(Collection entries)
□ □ □ □
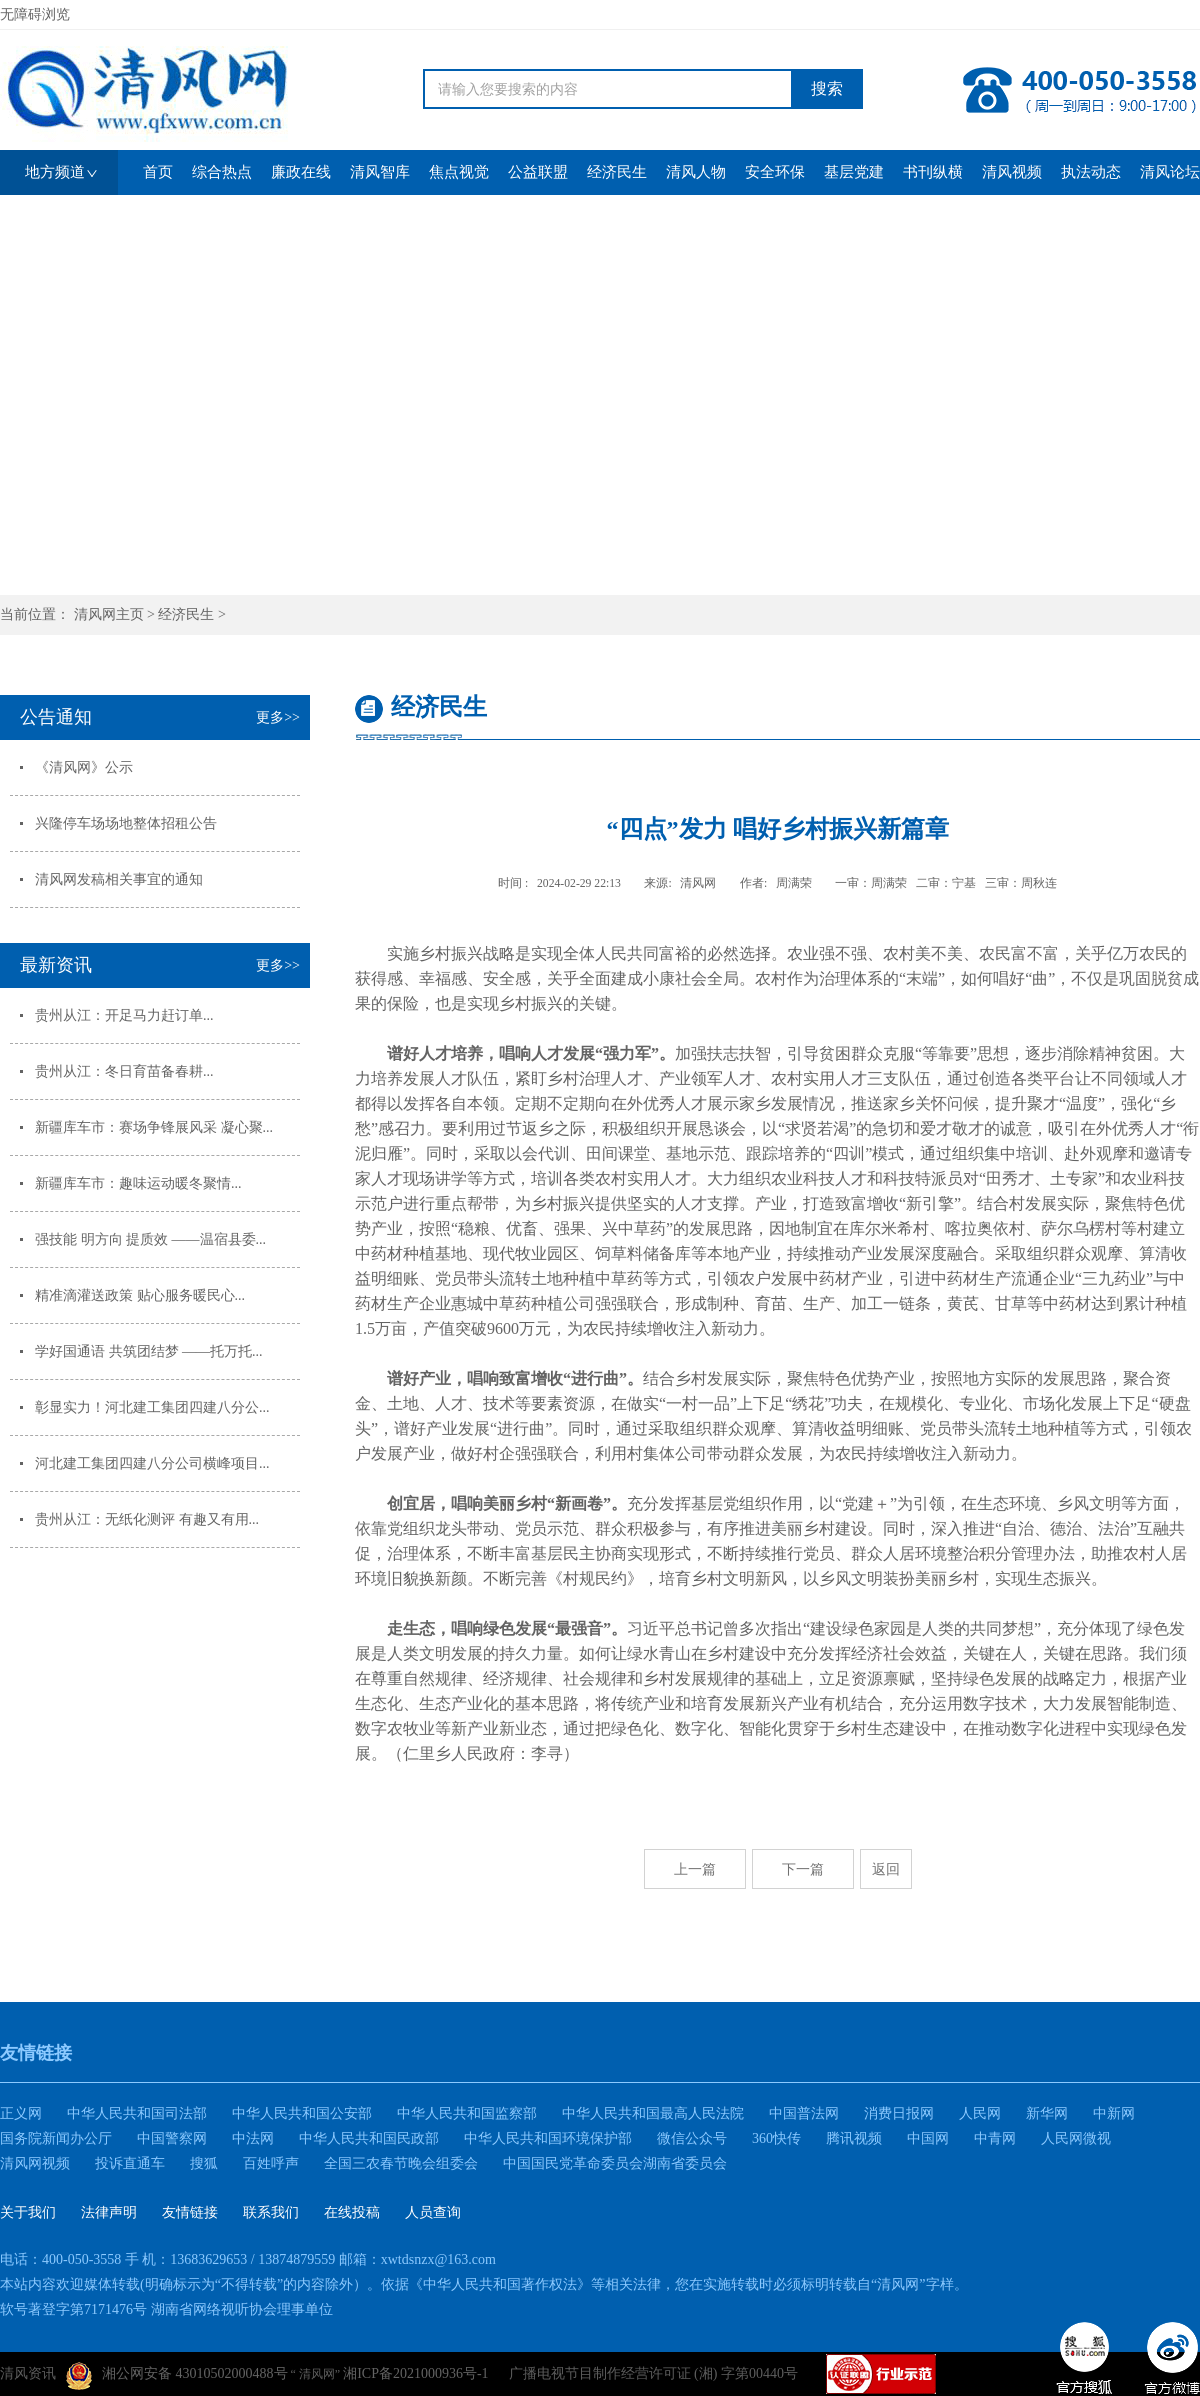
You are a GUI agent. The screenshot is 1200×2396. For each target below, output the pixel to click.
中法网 (253, 2138)
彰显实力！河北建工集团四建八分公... (152, 1407)
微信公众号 (692, 2138)
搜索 (827, 88)
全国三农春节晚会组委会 (401, 2163)
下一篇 (803, 1869)
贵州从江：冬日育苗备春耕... (124, 1071)
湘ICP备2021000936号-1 (415, 2373)
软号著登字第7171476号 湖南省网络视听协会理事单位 (166, 2309)
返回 (886, 1869)
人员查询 (433, 2212)
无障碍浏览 (35, 14)
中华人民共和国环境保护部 (548, 2138)
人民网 (980, 2113)
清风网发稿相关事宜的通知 (119, 879)
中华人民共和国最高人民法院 (653, 2113)
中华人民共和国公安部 (302, 2113)
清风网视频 (35, 2163)
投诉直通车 (130, 2163)
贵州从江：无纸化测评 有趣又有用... (147, 1519)
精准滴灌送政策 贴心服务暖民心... (140, 1295)
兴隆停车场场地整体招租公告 (126, 823)
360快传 (776, 2138)
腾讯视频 (854, 2138)
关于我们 (28, 2212)
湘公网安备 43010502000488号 (177, 2376)
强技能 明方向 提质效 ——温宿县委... (150, 1239)
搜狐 (204, 2163)
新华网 (1047, 2113)
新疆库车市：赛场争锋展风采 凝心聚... (154, 1127)
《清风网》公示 (84, 767)
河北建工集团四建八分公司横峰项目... (152, 1463)
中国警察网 (172, 2138)
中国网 (928, 2138)
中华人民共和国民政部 (369, 2138)
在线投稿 (352, 2212)
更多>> (278, 717)
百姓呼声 (271, 2163)
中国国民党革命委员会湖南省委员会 (615, 2163)
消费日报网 (899, 2113)
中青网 (995, 2138)
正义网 (21, 2113)
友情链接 (190, 2212)
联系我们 (271, 2212)
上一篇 (695, 1869)
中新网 (1114, 2113)
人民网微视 (1076, 2138)
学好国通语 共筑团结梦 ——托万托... (149, 1351)
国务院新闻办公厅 (56, 2138)
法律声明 (109, 2212)
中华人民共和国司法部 (137, 2113)
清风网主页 (109, 614)
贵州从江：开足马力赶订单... (124, 1015)
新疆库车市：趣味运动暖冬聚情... (138, 1183)
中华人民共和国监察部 (467, 2113)
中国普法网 (804, 2113)
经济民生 (186, 614)
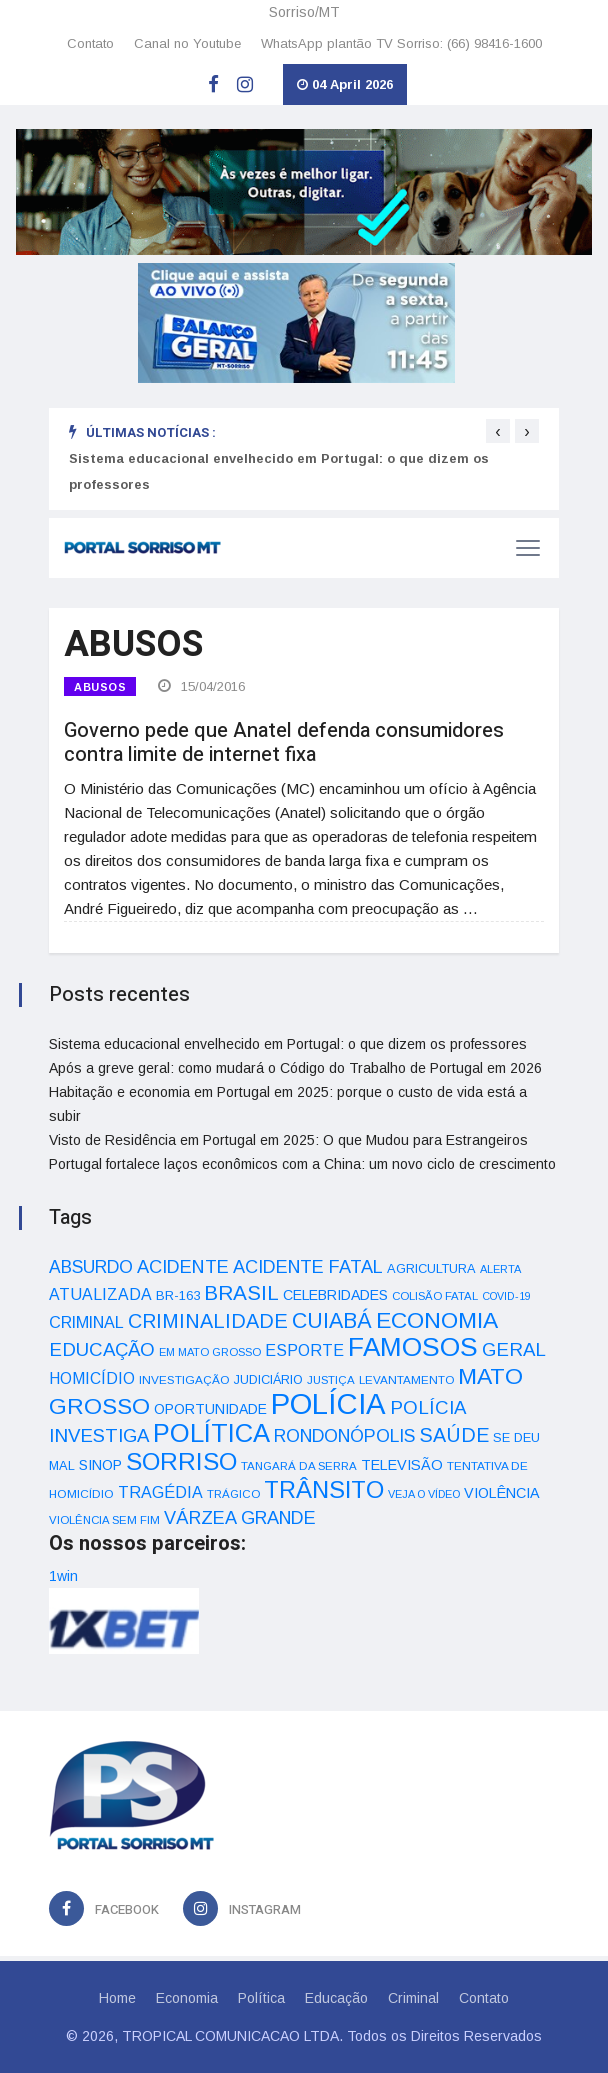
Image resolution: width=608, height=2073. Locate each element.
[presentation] (498, 431)
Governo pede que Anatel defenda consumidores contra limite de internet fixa (284, 742)
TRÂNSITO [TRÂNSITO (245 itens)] (324, 1489)
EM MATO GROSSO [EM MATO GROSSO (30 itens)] (210, 1352)
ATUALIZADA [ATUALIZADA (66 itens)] (100, 1294)
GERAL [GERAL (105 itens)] (514, 1349)
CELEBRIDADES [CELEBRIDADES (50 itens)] (335, 1295)
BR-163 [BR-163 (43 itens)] (178, 1295)
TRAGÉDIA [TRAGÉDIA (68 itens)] (160, 1492)
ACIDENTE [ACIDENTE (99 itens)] (183, 1266)
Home (117, 1998)
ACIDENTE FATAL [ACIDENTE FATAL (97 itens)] (308, 1267)
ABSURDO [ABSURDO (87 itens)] (91, 1267)
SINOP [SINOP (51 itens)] (100, 1465)
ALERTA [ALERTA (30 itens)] (500, 1269)
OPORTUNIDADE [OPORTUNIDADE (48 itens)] (210, 1409)
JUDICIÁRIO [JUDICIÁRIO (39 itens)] (268, 1380)
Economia (187, 1998)
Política (261, 1998)
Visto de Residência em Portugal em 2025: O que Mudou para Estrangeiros (288, 1140)
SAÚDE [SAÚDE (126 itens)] (454, 1435)
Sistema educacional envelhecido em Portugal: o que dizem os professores (288, 1044)
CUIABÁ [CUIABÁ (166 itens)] (332, 1321)
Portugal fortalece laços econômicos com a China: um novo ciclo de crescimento (302, 1164)
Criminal (413, 1998)
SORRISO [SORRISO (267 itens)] (181, 1461)
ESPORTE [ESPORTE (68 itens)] (304, 1350)
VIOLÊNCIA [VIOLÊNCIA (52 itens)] (502, 1493)
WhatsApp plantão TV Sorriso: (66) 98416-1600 (401, 43)
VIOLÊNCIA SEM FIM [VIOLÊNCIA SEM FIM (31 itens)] (104, 1520)
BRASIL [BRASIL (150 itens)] (241, 1292)
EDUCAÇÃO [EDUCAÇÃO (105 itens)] (102, 1349)
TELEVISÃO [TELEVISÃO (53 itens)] (402, 1465)
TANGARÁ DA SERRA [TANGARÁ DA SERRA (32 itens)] (299, 1466)
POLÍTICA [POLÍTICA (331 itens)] (211, 1433)
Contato (90, 43)
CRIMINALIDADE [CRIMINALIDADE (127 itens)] (208, 1321)
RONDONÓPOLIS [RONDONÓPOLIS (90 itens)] (344, 1436)
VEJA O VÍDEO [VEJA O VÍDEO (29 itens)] (424, 1494)
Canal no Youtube (187, 43)
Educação (336, 1998)
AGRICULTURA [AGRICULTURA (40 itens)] (431, 1268)
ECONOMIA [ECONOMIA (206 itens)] (437, 1320)
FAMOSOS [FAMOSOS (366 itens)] (413, 1347)
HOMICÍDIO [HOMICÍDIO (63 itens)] (92, 1378)
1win (63, 1576)
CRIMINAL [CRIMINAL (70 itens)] (86, 1322)
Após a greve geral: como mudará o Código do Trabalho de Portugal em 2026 (295, 1068)
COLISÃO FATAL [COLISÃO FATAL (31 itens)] (435, 1296)
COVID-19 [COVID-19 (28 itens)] (506, 1296)
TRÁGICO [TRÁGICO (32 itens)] (233, 1494)
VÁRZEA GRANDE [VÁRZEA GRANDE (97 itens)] (240, 1518)
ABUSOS (100, 687)
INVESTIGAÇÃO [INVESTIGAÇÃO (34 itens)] (184, 1379)
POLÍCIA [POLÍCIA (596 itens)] (328, 1403)
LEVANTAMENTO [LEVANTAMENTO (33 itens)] (406, 1379)
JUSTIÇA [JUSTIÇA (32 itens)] (331, 1380)
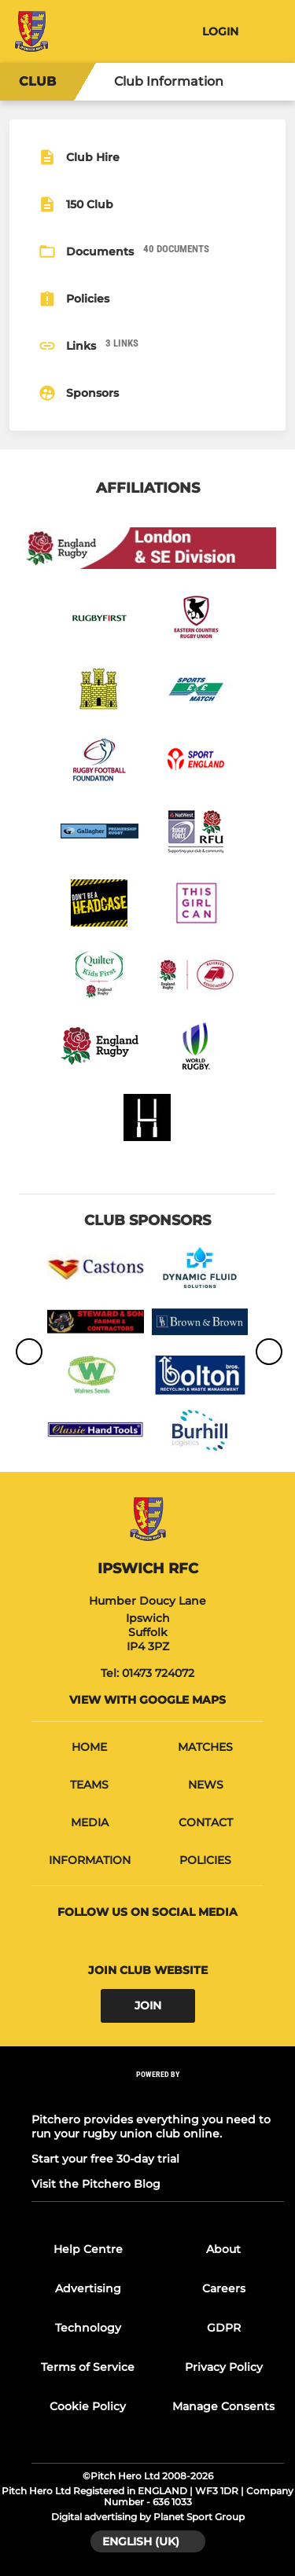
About (223, 2249)
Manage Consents (223, 2406)
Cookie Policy (88, 2406)
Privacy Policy (224, 2367)
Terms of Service (88, 2367)
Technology (88, 2328)
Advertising (88, 2288)
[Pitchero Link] (158, 2094)
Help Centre (88, 2249)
□ □ □ □
**Aim**
Please copy all of the records above verbatim, line for line, leaving out the pictures.

**Output of the task**
You are a GUI agent. The screenshot is 1200×2396. For each target below, output the pixel to click.
中法网 (253, 2138)
彰显实力！河北建工集团四建八分公... (152, 1407)
微信公众号 (692, 2138)
搜索 (827, 88)
全国三农春节晚会组委会 (401, 2163)
下一篇 (803, 1869)
贵州从江：冬日育苗备春耕... (124, 1071)
湘ICP备2021000936号-1 (415, 2373)
软号著登字第7171476号 湖南省网络视听协会理事单位 (166, 2309)
返回 (886, 1869)
人员查询 (433, 2212)
无障碍浏览 (35, 14)
中华人民共和国环境保护部 (548, 2138)
人民网 (980, 2113)
清风网发稿相关事宜的通知 (119, 879)
中华人民共和国最高人民法院 (653, 2113)
中华人民共和国公安部 (302, 2113)
清风网视频 (35, 2163)
投诉直通车 (130, 2163)
贵州从江：无纸化测评 有趣又有用... (147, 1519)
精准滴灌送政策 贴心服务暖民心... (140, 1295)
兴隆停车场场地整体招租公告 (126, 823)
360快传 (776, 2138)
腾讯视频 (854, 2138)
关于我们 (28, 2212)
湘公网安备 43010502000488号 (177, 2376)
强技能 明方向 提质效 ——温宿县委... (150, 1239)
搜狐 (204, 2163)
新华网 (1047, 2113)
新疆库车市：赛场争锋展风采 凝心聚... (154, 1127)
《清风网》公示 (84, 767)
河北建工集团四建八分公司横峰项目... (152, 1463)
中国警察网 (172, 2138)
中国网 (928, 2138)
中华人民共和国民政部 (369, 2138)
在线投稿 (352, 2212)
更多>> (278, 717)
百姓呼声 (271, 2163)
中国国民党革命委员会湖南省委员会 (615, 2163)
消费日报网 (899, 2113)
中青网 (995, 2138)
正义网 (21, 2113)
友情链接 (190, 2212)
联系我们 (271, 2212)
上一篇 (695, 1869)
中新网 (1114, 2113)
人民网微视 (1076, 2138)
学好国通语 共筑团结梦 ——托万托... (149, 1351)
国务院新闻办公厅 (56, 2138)
法律声明 (109, 2212)
中华人民共和国司法部 (137, 2113)
清风网主页 (109, 614)
贵州从江：开足马力赶订单... (124, 1015)
新疆库车市：趣味运动暖冬聚情... (138, 1183)
中华人民共和国监察部 (467, 2113)
中国普法网 (804, 2113)
经济民生 (186, 614)
Image resolution: width=608, height=2073. Locate each element.
[presentation] (498, 431)
Governo pede que Anatel defenda consumidores contra limite de internet fixa (284, 742)
TRÂNSITO [TRÂNSITO (245 itens)] (324, 1489)
EM MATO GROSSO [EM MATO GROSSO (30 itens)] (210, 1352)
ATUALIZADA [ATUALIZADA (66 itens)] (100, 1294)
GERAL [GERAL (105 itens)] (514, 1349)
CELEBRIDADES [CELEBRIDADES (50 itens)] (335, 1295)
BR-163 [BR-163 (43 itens)] (178, 1295)
TRAGÉDIA [TRAGÉDIA (68 itens)] (160, 1492)
ACIDENTE [ACIDENTE (99 itens)] (183, 1266)
Home (117, 1998)
ACIDENTE FATAL [ACIDENTE FATAL (97 itens)] (308, 1267)
ABSURDO [ABSURDO (87 itens)] (91, 1267)
SINOP [SINOP (51 itens)] (100, 1465)
ALERTA [ALERTA (30 itens)] (500, 1269)
OPORTUNIDADE [OPORTUNIDADE (48 itens)] (210, 1409)
JUDICIÁRIO [JUDICIÁRIO (39 itens)] (268, 1380)
Economia (187, 1998)
Política (261, 1998)
Visto de Residência em Portugal em 2025: O que Mudou para Estrangeiros (288, 1140)
SAÚDE [SAÚDE (126 itens)] (454, 1435)
Sistema educacional envelhecido em Portugal: o que dizem os professores (288, 1044)
CUIABÁ [CUIABÁ (166 itens)] (332, 1321)
Portugal fortalece laços econômicos com a China: um novo ciclo de crescimento (302, 1164)
Criminal (413, 1998)
SORRISO [SORRISO (267 itens)] (181, 1461)
ESPORTE [ESPORTE (68 itens)] (304, 1350)
VIOLÊNCIA [VIOLÊNCIA (52 itens)] (502, 1493)
WhatsApp plantão TV Sorriso: (66) 98416-1600 (401, 43)
VIOLÊNCIA SEM FIM [VIOLÊNCIA SEM FIM (31 itens)] (104, 1520)
BRASIL [BRASIL (150 itens)] (241, 1292)
EDUCAÇÃO [EDUCAÇÃO (105 itens)] (102, 1349)
TELEVISÃO [TELEVISÃO (53 itens)] (402, 1465)
TANGARÁ DA SERRA [TANGARÁ DA SERRA (32 itens)] (299, 1466)
POLÍTICA [POLÍTICA (331 itens)] (211, 1433)
Contato (90, 43)
CRIMINALIDADE [CRIMINALIDADE (127 itens)] (208, 1321)
RONDONÓPOLIS [RONDONÓPOLIS (90 itens)] (344, 1436)
VEJA O VÍDEO [VEJA O VÍDEO (29 itens)] (424, 1494)
Canal no Youtube (187, 43)
Educação (336, 1998)
AGRICULTURA [AGRICULTURA (40 itens)] (431, 1268)
ECONOMIA [ECONOMIA (206 itens)] (437, 1320)
FAMOSOS [FAMOSOS (366 itens)] (413, 1347)
HOMICÍDIO [HOMICÍDIO (63 itens)] (92, 1378)
1win (63, 1576)
CRIMINAL [CRIMINAL (70 itens)] (86, 1322)
Após a greve geral: como mudará o Código do Trabalho de Portugal em 2026 (295, 1068)
COLISÃO FATAL [COLISÃO FATAL (31 itens)] (435, 1296)
COVID-19 [COVID-19 (28 itens)] (506, 1296)
TRÁGICO [TRÁGICO (32 itens)] (233, 1494)
VÁRZEA GRANDE [VÁRZEA GRANDE (97 itens)] (240, 1518)
ABUSOS (100, 687)
INVESTIGAÇÃO [INVESTIGAÇÃO (34 itens)] (184, 1379)
POLÍCIA [POLÍCIA (596 itens)] (328, 1403)
LEVANTAMENTO [LEVANTAMENTO (33 itens)] (406, 1379)
JUSTIÇA [JUSTIÇA (32 itens)] (331, 1380)
About (223, 2249)
Manage Consents (223, 2406)
Cookie Policy (88, 2406)
Privacy Policy (224, 2367)
Terms of Service (88, 2367)
Technology (88, 2328)
Advertising (88, 2288)
[Pitchero Link] (158, 2094)
Help Centre (88, 2249)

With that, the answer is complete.